Generation of ΔPDZ-Prx Mice Expressing a Mutant Form of Periaxin Lacking the N-Terminal PDZ Domain
(A) The exon structure that encodes the N terminus of periaxin is shown with the normal initiation codon in exon 4 highlighted in yellow. Exon 5, which is deleted after Cre-mediated recombination, is outlined in gray, and the first in-frame stop codon in exon 6 is shown in green followed by two potential initiation codons in blue. These are followed by two in-frame stop codons in green, after which the putative initiation codon utilized in ΔPDZ-Prx mice is highlighted in red. The amino acid sequence recognized by the N-Term anti-periaxin antibody is shown (EARSRSAEELRRAE), as is the putative N-terminal amino acid of the ΔPDZ-Prx protein (MKGPRAKVAKLN).
(B) Western blot showing that an antibody raised against the peptide EARSRSAEELRRAE at the N terminus of wild-type periaxin (N-Term) does not recognize the ΔPDZ-Prx protein in extracts of sciatic nerves from 4-week-old mice, although the mutant protein reacts with two antibodies (Repeats and C-Term) that were raised against peptides encoded by exon 7. The shift to an increased mobility was also consistent with the mutant protein being slightly smaller than wild-type periaxin. γ-actin was the loading control.
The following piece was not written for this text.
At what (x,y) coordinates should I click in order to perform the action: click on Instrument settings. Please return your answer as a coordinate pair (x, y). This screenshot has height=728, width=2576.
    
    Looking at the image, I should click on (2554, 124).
(C) Although there was some ambiguity at four positions, sequential amino acid sequencing of the purified ΔPDZ-Prx protein from the N terminus by the Edman degradation technique for 12 rounds confirmed the new N terminus of the ΔPDZ-Prx protein depicted in (A).
(D) Coimmunoprecipitation from lysates of HEK293 cells transfected with cDNAs encoding myc-tagged wild-type periaxin with either FLAG-tagged wild-type periaxin or the myc-tagged mutant ΔPDZ-Prx showed that the mutant protein lacking the N-terminal PDZ domain did not interact with wild-type periaxin.